In 2005 a "lift project" was set up by the national association. It was spearheaded by former World Championships competitor Anne Gerd Eieland, and in total, seven women were a part of the project. Coaches were Dan Simion and Adrian Proteasa while the architect of the project was Terje Totland. Simion soon left, but Hanne Haugland was added as a coach. Also, the project was shrunk to four jumpers, because injury struck some of the project members. The goal was to have two jumpers qualified for the 2008 Olympic Games. Around this time, Kufaas still lived in Buvika, and trained in the nearby Trondheim Municipality as well as in the local Bøndernes Hus. Traditionally a social house for the farmers' community, Bøndernes Hus was reinvented by Kufaas and her coach as a makeshift high jump arena, with modest economic support from Skaun Municipality and local businesses. The "lift project" was disestablished after the 2006 season, however.

==Later career==
Her result progression was positive. She achieved a new personal best in August 2005, when jumping 1.81 at the Norwegian Championships at Fana stadion to win the silver behind Anne Gerd Eieland. In early 2006 she improved further at the Norwegian Indoor Championships. She did not win, but beat Anne Gerd Eieland and achieved the same result as the winner Øyunn Grindem, with 1.83 metres. She beat Eieland again at the 2006 Norwegian Championships at Bislett stadion, when she won her first national title with 1.83 metres. Her personal best had been improved to 1.85 metres in May. She added another centimetre to this in June 2007 in Stjørdalshalsen. In the summer she took a national silver medal, behind Eieland, and competed at the European U23 Championships. Here she finished sixth in the final, equalling her personal best with 1.86 metres.

===2008===
In early 2008 she repeated her intention to qualify for the 2008 Olympics. She made her European Cup debut in the last edition of the competition, winning the Second League with 1.85 metres, and at the Norwegian Championships that year at Trondheim stadion, she won the gold medal in the high jump with 1.87 metres. This was a new personal best as well as a stadium record. She also finished fourth in the 200 metres event, and won a gold medal with her club in the Swedish relay. In the autumn of 2008 she moved to Oslo and enrolled at the Norwegian Police University College. She was reunited with Hanne Haugland as a coach, and joined the club IL i BUL from New Year's.

===2009===
In the 2009 indoor season she quickly equalled her personal best of 1.87 metres, during a meet in Gothenburg. At the Norwegian Indoor Championships she started by setting her first ever Norwegian record, in the standing high jump. Her new record was 1.53 metres, an improvement from 1.52 which had stood since 1984. After passing 1.53, she declined to continue the competition. She won the high jump event the next day, and also the standing long jump. Her 2.91 metres is only one centimetre behind the Norwegian record in that event; in fact she was only millimetres from achieving 2.92. In total, she has six national titles in the standing high jump (2002, 2005, 2006, 2007, 2008, 2009) and three in the standing long jump (2006, 2008, 2009). These are indoor only.
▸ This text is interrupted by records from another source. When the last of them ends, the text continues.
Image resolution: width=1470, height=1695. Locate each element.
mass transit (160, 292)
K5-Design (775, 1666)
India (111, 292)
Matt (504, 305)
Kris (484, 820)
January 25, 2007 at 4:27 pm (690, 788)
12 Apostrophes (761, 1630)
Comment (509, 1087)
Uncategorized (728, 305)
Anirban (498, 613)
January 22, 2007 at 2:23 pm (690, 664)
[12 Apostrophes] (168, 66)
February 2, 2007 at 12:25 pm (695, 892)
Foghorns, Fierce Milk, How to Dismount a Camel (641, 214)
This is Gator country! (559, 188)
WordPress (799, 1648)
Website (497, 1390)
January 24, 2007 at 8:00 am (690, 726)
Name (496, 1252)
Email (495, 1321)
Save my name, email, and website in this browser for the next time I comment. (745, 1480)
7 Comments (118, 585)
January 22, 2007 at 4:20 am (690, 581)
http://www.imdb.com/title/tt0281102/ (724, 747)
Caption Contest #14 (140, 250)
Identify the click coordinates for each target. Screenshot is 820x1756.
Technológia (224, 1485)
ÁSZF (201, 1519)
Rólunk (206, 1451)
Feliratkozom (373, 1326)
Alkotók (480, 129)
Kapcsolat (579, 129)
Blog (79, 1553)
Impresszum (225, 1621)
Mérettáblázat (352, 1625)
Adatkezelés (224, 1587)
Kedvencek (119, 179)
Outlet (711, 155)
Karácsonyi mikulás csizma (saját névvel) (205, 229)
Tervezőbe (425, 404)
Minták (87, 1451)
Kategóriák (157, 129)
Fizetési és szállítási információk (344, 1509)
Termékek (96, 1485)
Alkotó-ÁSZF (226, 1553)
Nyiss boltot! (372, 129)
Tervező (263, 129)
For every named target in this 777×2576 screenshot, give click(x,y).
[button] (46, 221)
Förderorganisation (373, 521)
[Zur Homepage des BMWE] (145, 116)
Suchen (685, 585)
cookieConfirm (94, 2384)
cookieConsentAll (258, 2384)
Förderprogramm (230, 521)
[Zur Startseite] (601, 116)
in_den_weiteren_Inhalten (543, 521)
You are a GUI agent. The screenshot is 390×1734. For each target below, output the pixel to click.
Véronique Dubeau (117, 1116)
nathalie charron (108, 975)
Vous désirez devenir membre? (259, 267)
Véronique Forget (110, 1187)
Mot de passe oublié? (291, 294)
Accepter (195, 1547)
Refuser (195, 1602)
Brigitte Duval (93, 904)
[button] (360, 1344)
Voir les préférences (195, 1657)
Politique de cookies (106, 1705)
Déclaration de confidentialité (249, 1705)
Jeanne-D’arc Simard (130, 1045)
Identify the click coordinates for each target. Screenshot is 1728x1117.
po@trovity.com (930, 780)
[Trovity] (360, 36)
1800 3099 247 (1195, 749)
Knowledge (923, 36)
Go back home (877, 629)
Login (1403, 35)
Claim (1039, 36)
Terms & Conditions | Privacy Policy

She competed at the 2009 European Indoor Championships. With 1.80 metres she failed to reach the final. In the early 2009 outdoor season, Kufaas made a definite breakthrough. She improved her personal best by four centimetres to 1.91 metres, winning for Norway at the 2009 European Team Championships First League. Norway surprisingly won promotion to the Super League, and Kufaas had achieved the qualifying standard for the 2009 World Championships. At the high jump competition there she failed to reach the final. She stated that she did not like the track of the Olympiastadion, comparing it to a sponge.

===2010===
She started the 2010 indoor season with a few mediocre competitions before leaping to 1.92 metres on 6 February in Eskilstuna. Two weeks later she won the 2010 Norwegian Indoor Championships in a new championship record (counted since 2004) of 1.87 metres. At the 2010 World Indoor Championships she managed 1.89 metres, but it was not enough to reach the final. In the outdoor season she jumped a personal best at a national competition at Lillehammer and qualified for the European Championships in Barcelona. Later she became again national champion in Stavanger (1.89m).

===2011===
Kufaas was less successful in the 2011 season which was hampered by neck problems. At the European Indoor Championships in Paris she jumped to 12th place with 1,89 m. In the outdoor season her best performance was 1,88 m achieved during a high jump meeting in Sollentuna, Sweden. She could not defend her indoor or outdoor national championships from 2010 and became second behind Tonje Angelsen in both events. Kufaas graduated from the Norwegian Police University College in 2011.